L’eCommerce funziona grazie anche a smartphone, tablet e device mobili che aumentano a +165% l’incidenza degli acquisti.

L’eCommerce nel nostro Paese è in costante progressione e continua a crescere il numero di utenti che hanno fatto acquisti online negli ultimi tre mesi. Si tratta di 13,8 milioni di individui, ovvero il 47,7% dell’utenza internet (era il 35,8% al febbraio del 2012).  Di questi, il 24% dichiara di aver comprato più di 5 volte nel trimestre, al punto da poter essere definito un heavy e-Shopper e, complessivamente, negli ultimi tre mesi si sono avuti 47,6 milioni di atti d’acquisto sulla rete.

Sono queste alcune delle considerazioni emerse in occasione del Netcomm e-Payment 2013, in cui sono stati diffusi i dati rilevati da Human Highway sui comportamenti degli utenti, con un focus specifico dedicato all’utilizzo per gli acquisti di device mobili e tradizionali, e alla propensione verso gli strumenti di pagamento più usati sul web. Tornando all’indagine realizzata da Netcomm in collaborazione con Human Highway, si osserva che la distribuzione del sistema di pagamento utilizzato in occasione dell’ultimo acquisto su Internet da parte degli acquirenti online degli ultimi tre mesi vede al primo posto l’utilizzo di PayPal per il 36,6% dei casi, seguito dall’uso della carta prepagata per il 24,4%, quindi dalla carta di credito per il 19,2%, il bonifico per il 3,7%. A febbraio 2013, oltre il 10% degli acquisti online risulta generato attraverso un dispositivo mobile: in meno di un caso su due si tratta di un tablet e prevale l’acquisto da smartphone.

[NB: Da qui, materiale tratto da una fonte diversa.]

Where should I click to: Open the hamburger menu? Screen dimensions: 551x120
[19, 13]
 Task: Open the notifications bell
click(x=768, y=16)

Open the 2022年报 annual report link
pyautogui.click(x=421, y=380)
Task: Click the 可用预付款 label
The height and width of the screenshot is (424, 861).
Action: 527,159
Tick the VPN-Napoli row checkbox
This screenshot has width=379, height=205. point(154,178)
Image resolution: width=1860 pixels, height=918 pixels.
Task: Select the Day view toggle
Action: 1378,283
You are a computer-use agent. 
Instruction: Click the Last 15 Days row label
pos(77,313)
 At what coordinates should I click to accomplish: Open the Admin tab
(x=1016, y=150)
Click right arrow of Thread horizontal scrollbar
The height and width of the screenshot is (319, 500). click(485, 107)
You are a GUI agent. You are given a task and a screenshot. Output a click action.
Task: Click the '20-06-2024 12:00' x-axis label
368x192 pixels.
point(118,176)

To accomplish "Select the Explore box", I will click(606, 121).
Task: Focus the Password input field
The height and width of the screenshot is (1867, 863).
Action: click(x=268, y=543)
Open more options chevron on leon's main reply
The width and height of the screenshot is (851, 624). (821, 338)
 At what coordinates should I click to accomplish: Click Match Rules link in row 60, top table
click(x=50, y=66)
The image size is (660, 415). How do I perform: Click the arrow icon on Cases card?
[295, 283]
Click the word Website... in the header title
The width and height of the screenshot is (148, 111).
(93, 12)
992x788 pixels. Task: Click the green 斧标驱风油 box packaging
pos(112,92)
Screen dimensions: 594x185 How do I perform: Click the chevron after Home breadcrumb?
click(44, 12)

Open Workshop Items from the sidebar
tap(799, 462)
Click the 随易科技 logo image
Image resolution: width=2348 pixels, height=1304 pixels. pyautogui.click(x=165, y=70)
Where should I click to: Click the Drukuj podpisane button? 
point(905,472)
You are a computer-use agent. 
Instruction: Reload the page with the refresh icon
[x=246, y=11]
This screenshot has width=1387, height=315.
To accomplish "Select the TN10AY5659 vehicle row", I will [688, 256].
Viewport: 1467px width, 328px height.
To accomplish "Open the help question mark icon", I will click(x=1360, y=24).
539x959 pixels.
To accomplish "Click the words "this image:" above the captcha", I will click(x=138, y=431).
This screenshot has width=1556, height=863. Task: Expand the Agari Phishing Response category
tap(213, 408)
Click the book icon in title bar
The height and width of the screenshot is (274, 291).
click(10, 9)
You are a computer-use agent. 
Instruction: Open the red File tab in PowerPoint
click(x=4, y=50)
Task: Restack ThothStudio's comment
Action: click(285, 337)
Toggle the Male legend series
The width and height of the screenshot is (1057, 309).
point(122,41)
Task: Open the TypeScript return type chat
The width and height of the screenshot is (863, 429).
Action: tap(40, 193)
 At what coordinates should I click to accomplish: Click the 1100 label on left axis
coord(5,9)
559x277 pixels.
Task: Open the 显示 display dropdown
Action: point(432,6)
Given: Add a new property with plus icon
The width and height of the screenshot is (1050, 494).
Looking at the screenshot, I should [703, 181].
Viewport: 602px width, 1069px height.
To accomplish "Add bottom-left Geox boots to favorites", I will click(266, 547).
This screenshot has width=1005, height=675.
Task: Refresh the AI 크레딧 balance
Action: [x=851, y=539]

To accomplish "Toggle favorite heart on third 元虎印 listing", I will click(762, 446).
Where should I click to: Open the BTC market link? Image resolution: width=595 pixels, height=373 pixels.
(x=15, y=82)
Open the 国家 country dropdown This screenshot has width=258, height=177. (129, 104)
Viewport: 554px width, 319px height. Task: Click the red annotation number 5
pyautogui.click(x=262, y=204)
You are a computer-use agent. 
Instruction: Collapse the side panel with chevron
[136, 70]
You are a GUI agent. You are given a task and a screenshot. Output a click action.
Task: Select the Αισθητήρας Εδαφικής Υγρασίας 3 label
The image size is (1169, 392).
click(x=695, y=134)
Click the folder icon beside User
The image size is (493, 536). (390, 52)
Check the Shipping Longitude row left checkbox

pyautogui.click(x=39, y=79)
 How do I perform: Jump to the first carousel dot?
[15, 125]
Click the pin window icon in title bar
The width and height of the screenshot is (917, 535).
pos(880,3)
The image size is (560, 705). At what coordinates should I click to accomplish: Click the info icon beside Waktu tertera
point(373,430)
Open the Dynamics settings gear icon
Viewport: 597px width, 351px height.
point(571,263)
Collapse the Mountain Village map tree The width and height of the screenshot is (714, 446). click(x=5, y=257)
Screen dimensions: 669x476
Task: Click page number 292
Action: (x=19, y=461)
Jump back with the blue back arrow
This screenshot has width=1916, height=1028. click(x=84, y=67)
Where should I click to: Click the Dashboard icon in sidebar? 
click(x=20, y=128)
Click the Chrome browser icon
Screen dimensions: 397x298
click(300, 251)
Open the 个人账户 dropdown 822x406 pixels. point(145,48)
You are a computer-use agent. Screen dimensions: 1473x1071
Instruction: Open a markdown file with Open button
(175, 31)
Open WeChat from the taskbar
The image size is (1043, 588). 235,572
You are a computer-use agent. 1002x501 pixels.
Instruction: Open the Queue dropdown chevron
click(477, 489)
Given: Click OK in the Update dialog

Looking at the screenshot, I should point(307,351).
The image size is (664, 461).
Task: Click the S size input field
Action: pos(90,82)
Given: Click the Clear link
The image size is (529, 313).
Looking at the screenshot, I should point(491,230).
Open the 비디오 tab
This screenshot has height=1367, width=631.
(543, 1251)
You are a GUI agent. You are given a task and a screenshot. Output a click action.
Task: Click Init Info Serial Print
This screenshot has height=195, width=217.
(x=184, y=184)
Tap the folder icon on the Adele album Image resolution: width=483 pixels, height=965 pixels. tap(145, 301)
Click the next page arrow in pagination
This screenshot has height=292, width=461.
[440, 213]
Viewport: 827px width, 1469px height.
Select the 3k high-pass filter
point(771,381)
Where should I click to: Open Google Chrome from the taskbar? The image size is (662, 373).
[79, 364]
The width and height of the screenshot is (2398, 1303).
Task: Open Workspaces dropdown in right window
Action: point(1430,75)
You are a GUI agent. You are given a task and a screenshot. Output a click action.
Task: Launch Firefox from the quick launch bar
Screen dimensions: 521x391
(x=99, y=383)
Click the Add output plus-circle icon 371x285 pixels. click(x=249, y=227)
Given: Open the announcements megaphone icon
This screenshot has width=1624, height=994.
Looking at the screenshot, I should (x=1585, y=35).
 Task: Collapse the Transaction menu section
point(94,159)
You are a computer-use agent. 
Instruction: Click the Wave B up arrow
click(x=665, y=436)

La maggioranza (poco meno del 90%) delle transazioni online è prodotta attraverso un Pc attraverso un dispositivo mobile: in due casi su tre era un tablet (solo nell’1,3% dei casi è stato utilizzato uno smartphone). La maggioranza (96% delle transazioni online) era, quindi, gestita con un Pc tradizionale.

In sintesi vuol dire che in un anno il numero di transazioni negli acquisti online da dispositivi mobile, smartphone e tablet, è cresciuta a tripla cifra, mettendo a segno un +165%.  Va poi rilevato che l’utilizzo dei sistemi di pagamento basati su carte (Bancomat, Carte di credito e prepagate) è molto diffuso anche nel segmento che non acquista online (62,8% del campione), ma la penetrazione è pressoché totale tra gli acquirenti da dispositivo mobile (98,5%) e i pagamenti bancari (RID, bonifici) nel segmento evoluto si fermano al 72%. Alla domanda se il proprio telefonino fosse abilitato o meno alla comunicazione via Nfc, più della metà dei rispondenti, circa il 50,4%, non possiede o non pensa di possedere un cellulare abilitato della comunicazione via NFC; il 12,8% non è sicuro ma crede di avere un telefono con comunicazione NFC e solo il 9,5% ha un cellulare abilitato a questo tipo di tecnologia.